Results of initial microsatellite marker screening in two populations of Cratylia mollis and cross-amplification in other species.

	C. mollis											Cross-amplification and transferability
	CMPOP_1 (N = 24)					CMPOP_2 (N = 25)					CMPOP_2 (seeds) (N = 20)	C. argentea (N = 9)	Cross-amplification
Locus	A	Ho	He	PIC	P (HWE)	A	Ho	He	PIC	P (HWE)	A	A	C. bahiensis (N = 2)	C. hypargyrea (N = 2)	C. intermedia (N = 2)
CM_1	1	—	—	—	—	3	0.176	0.420	0.377	0.580	2	no	no	no	yes
CM_4	1	—	—	—	—	1	—	—	—	—	2	2	yes	no	yes
CM_5	5	0.458	0.671	0.629	0.317	3	0.042	0.515	0.403	0.919	3	1	yes	no	yes
CM_6	1	—	—	—	—	1	—	—	—	—	1	1	yes	yes	yes
CM_7	1	—	—	—	—	5	0.542	0.603	0.552	0.102	1	2	no	no	no
CM_8	8	0.261	0.526	0.507	0.504	5	0.500	0.548	0.518	0.087	3	3	yes	no	yes
CM_9	1	—	—	—	—	1	—	—	—	—	1	2	yes	no	yes
CM_10	3	0.368	0.481	0.406	0.233	1	—	—	—	—	2	no	no	no	yes
CM_11	9	0.450	0.836	0.817	0.462	11	0.261	0.883	0.870	0.704	10	3	yes	no	yes
CM_15	1	—	—	—	—	5	0.040	0.498	0.462	0.920	2	4	yes	no	yes
CM_18	2	0.545	0.496	0.373	−0.100*	3	0.458	0.478	0.410	0.042	1	2	no	no	yes
CM_19	1	—	—	—	—	1	—	—	—	—	1	3	no	no	yes
CM_20	1	—	—	—	—	3	0.250	0.226	0.212	−0.108*	3	2	yes	yes	yes
CM_21	4	0.792	0.601	0.524	−0.318*	8	0.458	0.666	0.644	0.312	5	2	yes	no	yes
CM_22	1	—	—	—	—	1	—	—	—	—	4	2	yes	no	no
CM_23	1	—	—	—	—	1	—	—	—	—	1	3	yes	no	yes
CM_25	1	—	—	—	—	1	—	—	—	—	3	no	no	no	no
CM_27	n/a	—	—	—	—	n/a	—	—	—	—	5	1	no	no	no
CM_31	1	—	—	—	—	1	—	—	—	—	1	1	yes	no	yes

Note: — = value not calculated; A = number of alleles; He = expected heterozygosity; Ho = observed heterozygosity; HWE = Hardy–Weinberg equilibrium; N = number of individuals; n/a = no amplification; PIC = polymorphism information content.

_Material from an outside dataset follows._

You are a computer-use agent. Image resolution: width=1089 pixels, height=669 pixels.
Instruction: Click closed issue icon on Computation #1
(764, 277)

* Significant values (P < 0.01).

This heterozygote deficiency could reflect patterns of the population distribution and reproductive biology of C. mollis. This species presents a facultative breeding system, and experimental tests showed similar success in allogamous and autogamous crosses (Queiroz et al., 1997). It is pollinated by the carpenter bees Xylocopa grisescens Lepeletier and X. cearensis Ducke, which visit flowers that are simultaneously open in the same inflorescence before moving to other inflorescences, thus promoting geitonogamous crosses (L. P. Queiroz, unpublished observations). In addition, the species forms patchy populations on sandy soils (L. P. Queiroz, personal communication), which together with the pollinator behavior favors autogamy and low heterozygosity.

CONCLUSIONS

This is the first report of microsatellite markers in C. mollis and the genus as a whole. The observed polymorphism in 12 of 19 microsatellite loci in C. mollis, their successful cross-amplification in C. intermedia and C. bahiensis, and their transferability to C. argentea indicate promising applications for the study of genetic diversity and structure, gene flow, and mating system in the species. These studies can be followed by comparative studies to understand the mechanisms involved in population divergence and speciation in this neotropical genus.